Segment Start: AVAILABLE DATA
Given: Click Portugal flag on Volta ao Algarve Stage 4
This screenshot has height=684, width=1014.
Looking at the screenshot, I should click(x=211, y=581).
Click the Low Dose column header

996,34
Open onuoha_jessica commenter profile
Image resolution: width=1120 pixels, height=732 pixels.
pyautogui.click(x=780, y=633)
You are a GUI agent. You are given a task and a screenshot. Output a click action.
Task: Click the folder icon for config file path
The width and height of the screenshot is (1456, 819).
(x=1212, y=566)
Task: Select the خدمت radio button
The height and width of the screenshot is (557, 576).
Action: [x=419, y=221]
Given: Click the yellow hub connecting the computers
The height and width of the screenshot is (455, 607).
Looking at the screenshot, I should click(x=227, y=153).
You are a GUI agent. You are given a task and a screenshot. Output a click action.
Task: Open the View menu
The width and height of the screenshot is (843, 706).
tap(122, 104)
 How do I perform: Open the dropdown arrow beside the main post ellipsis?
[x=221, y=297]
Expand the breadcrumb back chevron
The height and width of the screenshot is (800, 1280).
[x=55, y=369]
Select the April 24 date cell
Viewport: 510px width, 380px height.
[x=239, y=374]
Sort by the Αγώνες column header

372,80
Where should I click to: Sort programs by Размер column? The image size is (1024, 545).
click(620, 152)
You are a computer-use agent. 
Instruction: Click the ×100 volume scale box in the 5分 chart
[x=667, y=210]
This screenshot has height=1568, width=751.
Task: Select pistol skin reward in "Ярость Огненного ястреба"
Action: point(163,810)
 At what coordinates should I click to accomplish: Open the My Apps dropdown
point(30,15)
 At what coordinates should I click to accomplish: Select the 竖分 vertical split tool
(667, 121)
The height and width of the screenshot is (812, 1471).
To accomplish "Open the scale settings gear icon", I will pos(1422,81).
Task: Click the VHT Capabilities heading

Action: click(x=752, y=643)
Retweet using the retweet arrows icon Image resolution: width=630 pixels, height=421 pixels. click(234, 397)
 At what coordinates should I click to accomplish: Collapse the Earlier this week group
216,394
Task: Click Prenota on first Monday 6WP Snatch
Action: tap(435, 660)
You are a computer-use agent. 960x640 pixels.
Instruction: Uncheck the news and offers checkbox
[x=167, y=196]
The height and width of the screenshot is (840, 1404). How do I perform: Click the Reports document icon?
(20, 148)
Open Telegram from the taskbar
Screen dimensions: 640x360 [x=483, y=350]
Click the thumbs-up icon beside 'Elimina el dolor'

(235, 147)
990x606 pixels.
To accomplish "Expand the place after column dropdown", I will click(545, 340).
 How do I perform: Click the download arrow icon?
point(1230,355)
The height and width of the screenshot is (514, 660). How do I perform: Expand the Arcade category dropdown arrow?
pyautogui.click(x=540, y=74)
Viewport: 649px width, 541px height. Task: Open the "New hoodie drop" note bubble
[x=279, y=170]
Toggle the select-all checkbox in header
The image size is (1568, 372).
Segment End: AVAILABLE DATA
# [YOUR ASSIGNMENT]
None of the records may be left out; each is to be restated exactly.

# [FINAL ANSWER]
Given: Click Portugal flag on Volta ao Algarve Stage 4
This screenshot has height=684, width=1014.
Looking at the screenshot, I should click(x=211, y=581).
Click the Low Dose column header

996,34
Open onuoha_jessica commenter profile
Image resolution: width=1120 pixels, height=732 pixels.
pyautogui.click(x=780, y=633)
You are a GUI agent. You are given a task and a screenshot. Output a click action.
Task: Click the folder icon for config file path
The width and height of the screenshot is (1456, 819).
(x=1212, y=566)
Task: Select the خدمت radio button
The height and width of the screenshot is (557, 576).
Action: [x=419, y=221]
Given: Click the yellow hub connecting the computers
The height and width of the screenshot is (455, 607).
Looking at the screenshot, I should click(x=227, y=153).
You are a GUI agent. You are given a task and a screenshot. Output a click action.
Task: Open the View menu
The width and height of the screenshot is (843, 706).
tap(122, 104)
 How do I perform: Open the dropdown arrow beside the main post ellipsis?
[x=221, y=297]
Expand the breadcrumb back chevron
The height and width of the screenshot is (800, 1280).
[x=55, y=369]
Select the April 24 date cell
Viewport: 510px width, 380px height.
[x=239, y=374]
Sort by the Αγώνες column header

372,80
Where should I click to: Sort programs by Размер column? The image size is (1024, 545).
click(620, 152)
You are a computer-use agent. 
Instruction: Click the ×100 volume scale box in the 5分 chart
[x=667, y=210]
This screenshot has height=1568, width=751.
Task: Select pistol skin reward in "Ярость Огненного ястреба"
Action: point(163,810)
 At what coordinates should I click to accomplish: Open the My Apps dropdown
point(30,15)
 At what coordinates should I click to accomplish: Select the 竖分 vertical split tool
(667, 121)
The height and width of the screenshot is (812, 1471).
To accomplish "Open the scale settings gear icon", I will pos(1422,81).
Task: Click the VHT Capabilities heading

Action: click(x=752, y=643)
Retweet using the retweet arrows icon Image resolution: width=630 pixels, height=421 pixels. click(234, 397)
 At what coordinates should I click to accomplish: Collapse the Earlier this week group
216,394
Task: Click Prenota on first Monday 6WP Snatch
Action: tap(435, 660)
You are a computer-use agent. 960x640 pixels.
Instruction: Uncheck the news and offers checkbox
[x=167, y=196]
The height and width of the screenshot is (840, 1404). How do I perform: Click the Reports document icon?
(20, 148)
Open Telegram from the taskbar
Screen dimensions: 640x360 [x=483, y=350]
Click the thumbs-up icon beside 'Elimina el dolor'

(235, 147)
990x606 pixels.
To accomplish "Expand the place after column dropdown", I will click(545, 340).
 How do I perform: Click the download arrow icon?
point(1230,355)
The height and width of the screenshot is (514, 660). How do I perform: Expand the Arcade category dropdown arrow?
pyautogui.click(x=540, y=74)
Viewport: 649px width, 541px height. Task: Open the "New hoodie drop" note bubble
[x=279, y=170]
Toggle the select-all checkbox in header
The image size is (1568, 372).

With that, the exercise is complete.